Are you sure you want to accept the following submission?
_test_name_curation_accepting_example_v4.2 by Jonathon Gaff
Waiting since 2020-01-14 16:51:05.598132
4 records were extracted out of 4 groups from 12 files


Confirm accepting submission [yes/no]: yes

What is the reason for accepting this submission?
	This dataset shows substantive results.

Submission accepted with reason: This dataset shows substantive results.


### `reject_curation_submission`
After reviewing a curation task, you can reject the submission with `reject_curation_submission()`. You must have permission to curate any submission you wish to reject.

It is strongly recommended that you view submissions with [`get_curation_task`](#get_curation_task) before accepting or rejecting them.
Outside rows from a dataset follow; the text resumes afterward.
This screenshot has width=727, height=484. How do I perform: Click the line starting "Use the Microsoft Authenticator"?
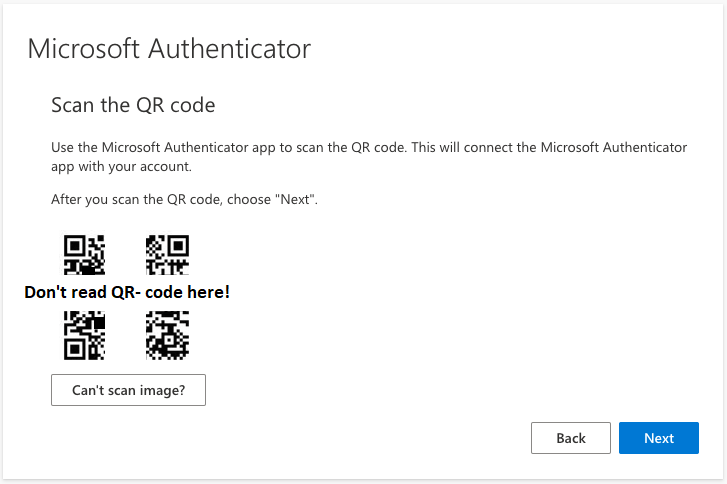point(369,148)
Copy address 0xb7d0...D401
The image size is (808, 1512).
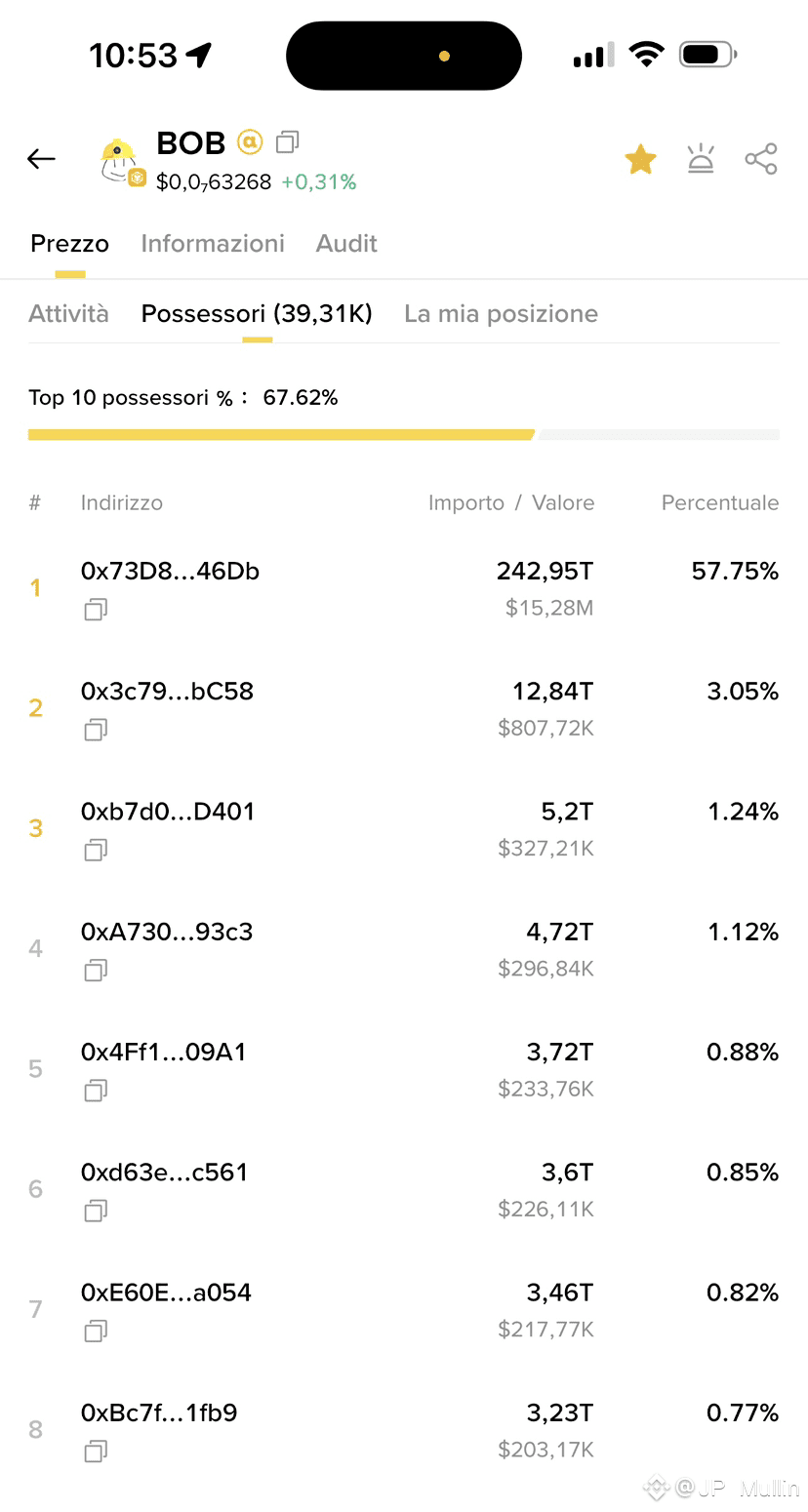click(96, 850)
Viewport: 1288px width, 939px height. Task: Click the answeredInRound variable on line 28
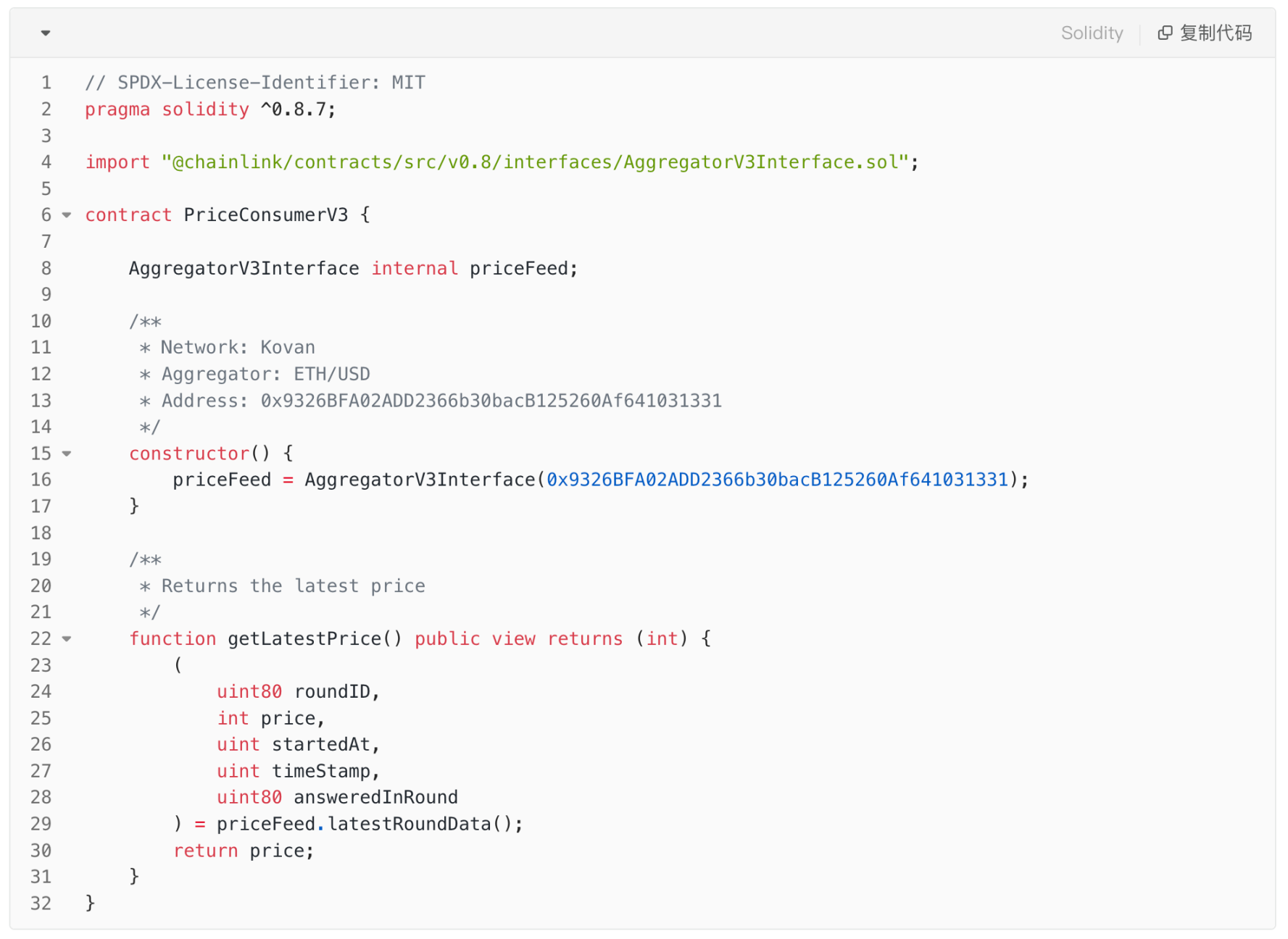click(375, 798)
After a submission is rejected, it will fail and permanently stop processing. It will not be ingested to MDF Search or any other services (such as MDF Publish).

#### Required arguments:
- `source_id` (string): The `source_id` of the submission you wish to reject.

#### Optional arguments:
- `reason` (string): The reason for rejecting this submission. If a reason is not provided, a generic rejection message will be used instead. It is recommended to provide this argument to help the submitter understand why you rejected the submission.
- `prompt` (boolean): When `True`, you will be prompted to confirm rejection of the submission with a task summary. When `False`, confirmation will not be required. The default is `True`, and it is recommended to review this summary to avoid errors.
- `raw` (boolean): When `False`, the completion result will be printed. When `True`, a dictionary of the completion result will be returned. The default is `False`.

#### Return value:
- A dictionary containing the completion result (only when `raw` is `True`).

**Note:** This sample curation task was submitted outside of this notebook, to make a simple example of rejecting a submission. It cannot be re-rejected.

In [58]:
# NBVAL_SKIP

mdfcc.reject_curation_submission("_test_name_curation_rejecting_example_v1.4")
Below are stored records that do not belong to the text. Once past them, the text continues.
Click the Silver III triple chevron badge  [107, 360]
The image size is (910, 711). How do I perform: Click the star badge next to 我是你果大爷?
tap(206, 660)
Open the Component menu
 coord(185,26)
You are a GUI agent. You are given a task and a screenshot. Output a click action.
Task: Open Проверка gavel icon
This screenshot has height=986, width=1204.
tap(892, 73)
Are you sure you want to reject the following submission?
_test_name_curation_rejecting_example_v1.4 by Jonathon Gaff
Waiting since 2020-01-14 16:50:25.421009
4 records were extracted out of 4 groups from 12 files


Confirm rejecting submission [yes/no]: yes

What is the reason for rejecting this submission?
	This submission misused the analysis technique.

Submission rejected with reason: This submission misused the analysis technique.